Corpus Christi 2018 by Fr. Joe Tedesco
Homily of 3 June 2018
Exodus 24:3–8; Hebrews 9:11–15; Mark 14:12-16, 22-26
At the heart of over three thousand years of Jewish-Christian worship is one of the most basic human interactions – to gather to share a meal. A meal where the sharing creates a community and the community meal feeds our hunger for God, and the hunger is satisfied by God’s very self. At the Passover meal Jesus instituted the Eucharist, the sacrament of His body and blood, and gave us his life and love and we receive his great gift with gratitude.
Every Eucharist is a moment to grasp again our past our present and our future because every Eucharist calls us to all that Christ is for us. And we must seize the moment to be renewed in faith and energized to be who we are called to be in Christ and to further the reality of the Kingdom in the lives of every person.
We heard the words of our past and our present in the scriptures today. Moses sprinkling the blood of the sacrifice on the people said, this is the blood of the covenant and then in the words of Jesus himself, we touch our present, “This is my blood of the covenant which will be shed for many.” Blood is life and Jesus gives up his life-blood on the cross and again and again at Eucharist so we can have eternal life. As the Hebrews writer declared, Jesus is our High Priest, the Mediator of the New Covenant.
Eucharist is our experience of Christ as Savior and Lord. Eucharist awakens us to the reality of God’s love for us in Christ. Eucharist celebrates it and deepens it in our hearts, in our lives and it transforms us into a new creation, into the People of God. So, as we celebrate Eucharist today, as we receive Eucharist today, as we adore before the Eucharist today, Christ Jesus is calling us into our future. Into the future of all humanity, into the future of transformation, which is now, the present because we have Christ with us. And right here right now we realize that Eucharist is the healing of our wounds and the wounds of all humanity when we enter into the reality of the cross and resurrection: the turning point for all life and the new horizon, the new reality for all of humankind. Our sharing of Communion harkens the fulfillment of this new reality, our own resurrection, our own new life in him, by living now as his mystical body on earth.

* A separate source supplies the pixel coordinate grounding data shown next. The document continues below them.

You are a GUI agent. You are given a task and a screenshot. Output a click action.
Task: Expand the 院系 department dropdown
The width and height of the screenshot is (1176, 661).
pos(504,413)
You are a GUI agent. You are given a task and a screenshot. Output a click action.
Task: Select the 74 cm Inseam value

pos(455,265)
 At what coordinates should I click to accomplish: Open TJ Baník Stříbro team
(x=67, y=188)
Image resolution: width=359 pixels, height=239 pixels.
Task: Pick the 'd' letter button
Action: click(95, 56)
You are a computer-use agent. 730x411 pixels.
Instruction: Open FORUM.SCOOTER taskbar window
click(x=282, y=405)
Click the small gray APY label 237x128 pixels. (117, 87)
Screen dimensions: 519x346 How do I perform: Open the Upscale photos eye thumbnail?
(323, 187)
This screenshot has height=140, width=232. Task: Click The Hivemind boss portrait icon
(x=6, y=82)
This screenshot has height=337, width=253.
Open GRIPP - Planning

We are of God. This is our dignity and our destiny: to live in God, to live in love. So, we are called then to live out of this reality, our deepest, truest reality. Eucharist helps us get in touch with it and live it. That is to give of ourselves and live as Christ did with a willingness to carry our cross following Christ into perfect love.

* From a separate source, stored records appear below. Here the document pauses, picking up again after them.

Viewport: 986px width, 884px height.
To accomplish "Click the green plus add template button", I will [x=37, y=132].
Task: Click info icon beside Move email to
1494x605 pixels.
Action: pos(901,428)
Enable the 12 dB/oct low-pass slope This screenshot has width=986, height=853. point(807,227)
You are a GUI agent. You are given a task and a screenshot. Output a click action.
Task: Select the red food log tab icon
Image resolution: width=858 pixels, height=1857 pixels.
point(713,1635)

This means to live in boundless compassion for every person. When we do, we rediscover our role as his disciples. He is not asking us for spectacular acts that produces headlines, but courageous acts of humility, of hiddenness, that treat every person as another Christ. Remember Jesus’ words, “As often as you did it to the least of your brothers and sisters, you did it for me.“
What are the moments of compassion that Jesus invites you to emulate? Perhaps it is breaking down the barriers that color, race and religion can build in our hearts. Truly seeing each family member and community member as Christ among us. It is responding to the challenges facing our societies: accepting Muslims as our brothers and sisters, welcoming refugees into our communities, treating the gay community with dignity and equality. Making meaningful jobs and opportunities accessible to all, recognizing we belong to one another by sharing our resources and pursuing the rights of all to religious freedom, health care and the basic needs of housing and education. These are some of the works of a Eucharistic people. A people who know God and share the inheritance we have received from Christ. When we live Eucharist, we hold in balance all of humanity and the dignity, the beauty, the godliness of every person.

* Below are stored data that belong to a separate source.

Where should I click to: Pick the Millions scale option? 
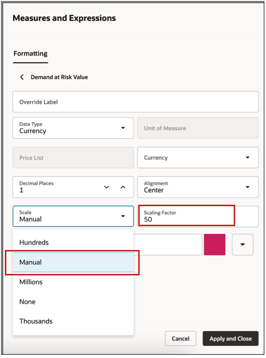coord(73,282)
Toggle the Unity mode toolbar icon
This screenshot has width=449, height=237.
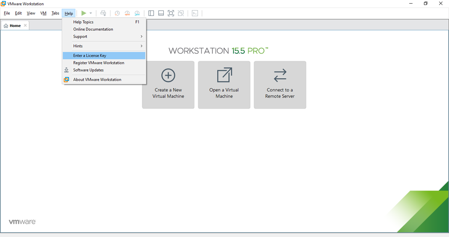pos(181,14)
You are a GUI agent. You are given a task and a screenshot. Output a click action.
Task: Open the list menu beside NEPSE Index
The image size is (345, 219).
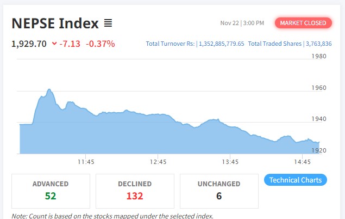(x=108, y=23)
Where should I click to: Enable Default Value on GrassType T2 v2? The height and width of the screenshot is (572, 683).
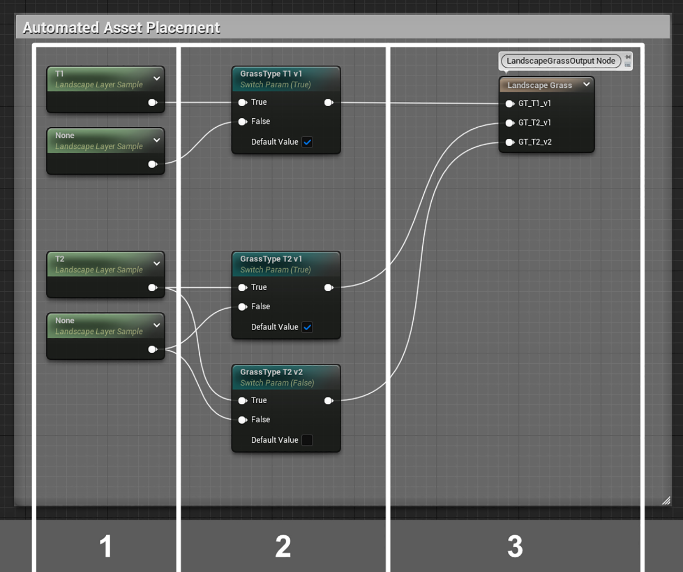[x=307, y=440]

We stand in awe around the altar realizing with wonder the magnitude of this mystery. Jesus has brought each of us into a personal love relationship with God and Christ renews this life in us at every Eucharist. There we are healed at the depth of our souls, at the center of our hearts and we are no longer estranged from ourselves, but live with the truth of who we are and freed to live in love with Christ in God.
And we seek to bring this oneness to life in the world, in each person, in each community so that all may be one in Christ. That all will be welcomed at the Eucharistic table, and so all can come with their joys and sorrows to be nourished, to be consoled, to be forgiven, to become one with God and each other in the deepest way, in Christ who is for all. This oneness with God in Christ is the new covenant that we celebrate at every Eucharist and seek to live more deeply.
So, my brothers and sisters, this is our life as the Body of Christ. This is what we celebrate today and forever because Christ is life for us in every way.